Last week, several independent bookstores and a number of national organizations representing book distributors, authors, and libraries filed joint motions urging a Virginia court to dismiss these obscenity proceedings. We represent these distributors alongside the ACLU of Virginia and Michael Bamberger of Dentons, arguing that the case threatens the rights of both young and adult readers — and the First Amendment rights of our clients, as well as other booksellers, distributors, and publishers, to provide access to such materials.
The books at issue here are not obscene by any stretch of the imagination. And the Virginia statute that has enabled these proceedings is unconstitutional.
Under the statute, the court has the authority to temporarily block all sale and distribution of the books anywhere in Virginia upon a mere finding of “probable obscenity.” And, if the court ultimately determines that the books are indeed obscene, anyone who sells or even lends the books in Virginia could face criminal prosecution, regardless of whether they had prior knowledge of the obscenity proceedings. This would impact all independent bookstores and other distributors in the state of Virginia, even if they have no knowledge that a book has been so much as challenged. And it means a court can restrain the distribution of books that are not legally obscene — or, in other words, fully protected speech.

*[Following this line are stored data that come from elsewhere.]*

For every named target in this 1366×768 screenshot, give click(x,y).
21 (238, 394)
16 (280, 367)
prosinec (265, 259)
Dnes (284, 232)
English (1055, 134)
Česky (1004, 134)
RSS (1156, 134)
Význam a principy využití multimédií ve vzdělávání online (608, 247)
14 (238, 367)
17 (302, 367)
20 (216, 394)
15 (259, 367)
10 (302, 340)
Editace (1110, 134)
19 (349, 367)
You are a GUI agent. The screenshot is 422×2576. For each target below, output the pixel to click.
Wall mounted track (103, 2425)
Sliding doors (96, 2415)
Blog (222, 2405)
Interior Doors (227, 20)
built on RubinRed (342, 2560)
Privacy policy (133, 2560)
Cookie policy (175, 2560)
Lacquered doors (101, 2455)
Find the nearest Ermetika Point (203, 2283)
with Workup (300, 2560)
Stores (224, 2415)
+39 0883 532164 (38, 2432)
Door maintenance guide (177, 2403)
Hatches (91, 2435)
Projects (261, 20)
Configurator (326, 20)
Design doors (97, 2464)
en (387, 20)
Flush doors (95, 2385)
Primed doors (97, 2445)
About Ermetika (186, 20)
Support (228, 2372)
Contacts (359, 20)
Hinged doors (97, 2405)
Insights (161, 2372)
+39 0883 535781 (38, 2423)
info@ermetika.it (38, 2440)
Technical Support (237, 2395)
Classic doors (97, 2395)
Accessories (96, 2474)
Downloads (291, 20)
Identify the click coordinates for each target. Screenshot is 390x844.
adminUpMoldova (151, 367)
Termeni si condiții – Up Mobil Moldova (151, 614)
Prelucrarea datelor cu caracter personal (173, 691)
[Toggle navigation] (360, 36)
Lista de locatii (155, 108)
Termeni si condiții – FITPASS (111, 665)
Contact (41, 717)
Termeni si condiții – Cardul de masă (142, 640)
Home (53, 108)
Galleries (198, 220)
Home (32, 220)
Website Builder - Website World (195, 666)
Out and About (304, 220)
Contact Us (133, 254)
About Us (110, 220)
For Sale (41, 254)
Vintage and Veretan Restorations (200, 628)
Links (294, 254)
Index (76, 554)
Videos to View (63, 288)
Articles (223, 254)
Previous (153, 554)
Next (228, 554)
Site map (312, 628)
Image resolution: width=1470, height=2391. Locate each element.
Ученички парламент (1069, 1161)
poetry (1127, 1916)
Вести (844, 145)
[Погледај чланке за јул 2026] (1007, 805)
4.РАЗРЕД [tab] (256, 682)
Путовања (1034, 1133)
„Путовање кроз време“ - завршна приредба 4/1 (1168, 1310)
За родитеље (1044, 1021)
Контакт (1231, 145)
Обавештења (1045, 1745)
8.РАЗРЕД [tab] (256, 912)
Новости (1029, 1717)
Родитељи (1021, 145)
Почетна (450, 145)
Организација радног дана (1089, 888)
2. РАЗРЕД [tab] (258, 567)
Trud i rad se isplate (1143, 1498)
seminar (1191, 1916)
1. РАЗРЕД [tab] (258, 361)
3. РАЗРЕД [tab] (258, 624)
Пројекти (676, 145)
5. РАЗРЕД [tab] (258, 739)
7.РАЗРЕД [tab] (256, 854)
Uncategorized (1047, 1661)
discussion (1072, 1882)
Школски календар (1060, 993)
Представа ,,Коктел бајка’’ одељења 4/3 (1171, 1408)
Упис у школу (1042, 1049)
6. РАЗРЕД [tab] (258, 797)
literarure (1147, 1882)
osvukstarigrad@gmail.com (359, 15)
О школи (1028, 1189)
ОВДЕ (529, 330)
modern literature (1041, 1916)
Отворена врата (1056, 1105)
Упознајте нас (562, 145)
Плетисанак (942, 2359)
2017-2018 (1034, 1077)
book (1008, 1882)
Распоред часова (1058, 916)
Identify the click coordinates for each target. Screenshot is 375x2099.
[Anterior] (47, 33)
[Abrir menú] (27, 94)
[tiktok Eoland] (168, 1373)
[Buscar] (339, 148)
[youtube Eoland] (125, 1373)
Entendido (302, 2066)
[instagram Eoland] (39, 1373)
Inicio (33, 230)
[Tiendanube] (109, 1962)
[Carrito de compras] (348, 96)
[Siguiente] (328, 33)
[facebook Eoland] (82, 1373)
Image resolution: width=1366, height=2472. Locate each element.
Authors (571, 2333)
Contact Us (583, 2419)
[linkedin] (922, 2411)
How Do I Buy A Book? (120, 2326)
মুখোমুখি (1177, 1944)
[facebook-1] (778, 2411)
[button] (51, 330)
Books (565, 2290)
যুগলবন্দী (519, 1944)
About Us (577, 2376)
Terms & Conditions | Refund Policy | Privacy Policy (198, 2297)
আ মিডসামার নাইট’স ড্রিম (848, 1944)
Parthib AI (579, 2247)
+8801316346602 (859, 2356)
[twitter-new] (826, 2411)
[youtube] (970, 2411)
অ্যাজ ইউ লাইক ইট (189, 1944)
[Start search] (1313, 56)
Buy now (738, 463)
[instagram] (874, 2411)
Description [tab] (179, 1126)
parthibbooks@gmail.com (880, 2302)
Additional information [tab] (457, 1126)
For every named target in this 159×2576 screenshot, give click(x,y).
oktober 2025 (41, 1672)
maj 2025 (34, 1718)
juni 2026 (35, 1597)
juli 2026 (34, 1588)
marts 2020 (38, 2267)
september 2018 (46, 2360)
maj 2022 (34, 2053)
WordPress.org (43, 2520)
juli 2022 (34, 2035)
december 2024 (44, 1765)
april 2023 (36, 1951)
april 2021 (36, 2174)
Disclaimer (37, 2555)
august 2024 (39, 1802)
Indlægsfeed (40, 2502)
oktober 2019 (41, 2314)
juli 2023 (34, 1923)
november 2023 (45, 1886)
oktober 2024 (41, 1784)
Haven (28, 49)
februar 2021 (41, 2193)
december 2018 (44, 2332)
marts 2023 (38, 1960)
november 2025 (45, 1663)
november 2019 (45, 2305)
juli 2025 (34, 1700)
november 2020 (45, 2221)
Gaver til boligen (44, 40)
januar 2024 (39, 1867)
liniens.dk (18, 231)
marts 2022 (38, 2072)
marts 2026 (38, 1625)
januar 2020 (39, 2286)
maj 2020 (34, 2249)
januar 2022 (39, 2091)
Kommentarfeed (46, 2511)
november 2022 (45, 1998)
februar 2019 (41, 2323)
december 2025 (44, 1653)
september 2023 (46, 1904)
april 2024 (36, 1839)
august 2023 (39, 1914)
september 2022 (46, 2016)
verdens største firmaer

Furthermore, after entry of a temporary restraining order or a final adjudication of a book’s obscenity, the government can presume that anyone who sells, lends, or otherwise distributes the book in Virginia knows it is obscene. In essence, it creates a strict liability regime for selling or lending books that could impact incredibly broad swaths of people, from booksellers to parents to teachers and others.
Finally, because Virginia applies local rather than statewide community standards to determine obscenity, the law could unconstitutionally allow a ban against the circulation of a book that doesn’t even qualify as obscene in the relevant community.
For these reasons, our clients have asked the court to dismiss both proceedings. Any other result would be obscene.